Вот тогда-то вот глаза незнакомца расширились, засветились, блеснули; и тогда-то вот, отделенные четырехвершковым пространством и стенкой кареты, за стеклом быстро вскинулись руки, закрывая глаза.
   Пролетела карета; с нею же пролетел Аполлон Аполлонович в те сырые пространства; там, оттуда – в ясные дни восходили прекрасно – золотая игла [29], облака и багровый закат; там, оттуда сегодня – рои грязноватых туманов.
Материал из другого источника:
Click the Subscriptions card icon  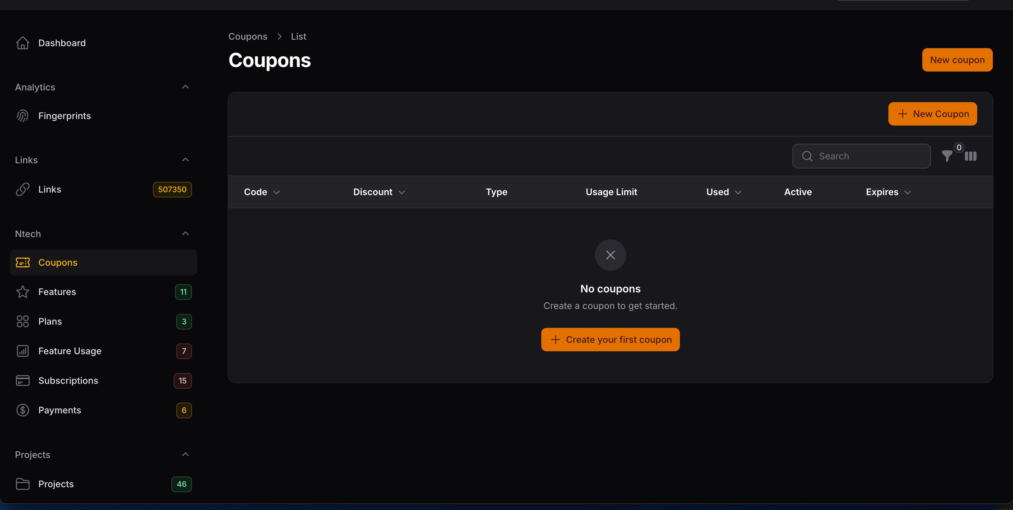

   Там, в роях грязноватого дыма, откинувшись к стенке кареты, в глазах видел он то же все: рои грязноватого дыма; сердце забилось; и ширилось, ширилось, ширилось; в груди родилось ощущенье растущего, багрового шара, готового разорваться и раскидаться на части.
   Аполлон Аполлонович Аблеухов страдал расширением сердца.
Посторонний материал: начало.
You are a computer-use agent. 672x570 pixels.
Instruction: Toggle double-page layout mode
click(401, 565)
   Все это длилось мгновенье.
   Аполлон Аполлонович, машинально надевши цилиндр и замшевой черной рукою прижавшись к скакавшему сердцу, вновь отдался любимому созерцанию кубов, чтобы дать себе в происшедшем спокойный и разумный отчет.
   Аполлон Аполлонович снова выглянул из кареты: то, что он видел теперь, изгладило бывшее: мокрый, скользкий проспект; мокрые, скользкие плиты, лихорадочно заблиставшие сентябрёвским денечком!
   ____________________
   Кони остановились. Городовой отдал под козырек. За подъездным стеклом, под бородатой кариатидою, подпиравшей камни балкончика, Аполлон Аполлонович увидал то же все зрелище: там блистала медная, тяжкоглавая булава; на восьмидесятилетнее плечо там упала темная треуголка швейцара. Восьмидесятилетний швейцар засыпал над «Биржевкою» [30]. Так же он засыпал позавчера, вчера. Так же он спал роковое то пятилетие [31]… Так же проспит пятилетие впредь.
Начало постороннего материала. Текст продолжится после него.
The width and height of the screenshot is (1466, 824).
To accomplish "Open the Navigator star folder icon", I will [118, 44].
   Пять лет уж прошло с той поры, как Аполлон Аполлонович подкатил к Учреждению безответственным главой Учреждения: пять с лишком лет прошло с той поры! И были события: проволновался Китай и пал Порт-Артур [32]. Но виденье годин – неизменно: восьмидесятилетнее плечо, галун, борода.
   ____________________
   Дверь распахнулась: медная булава простучала. Аполлон Аполлонович из каретного дверца пронес каменный взор в широко открытый подъезд. И дверь затворилась.
   Аполлон Аполлонович стоял и дышал.
   – «Ваше высокопревосходительство… Сядьте-с… Ишь ты, как задыхаетесь…»
   – «Все-то бегаете, будто маленький мальчик…»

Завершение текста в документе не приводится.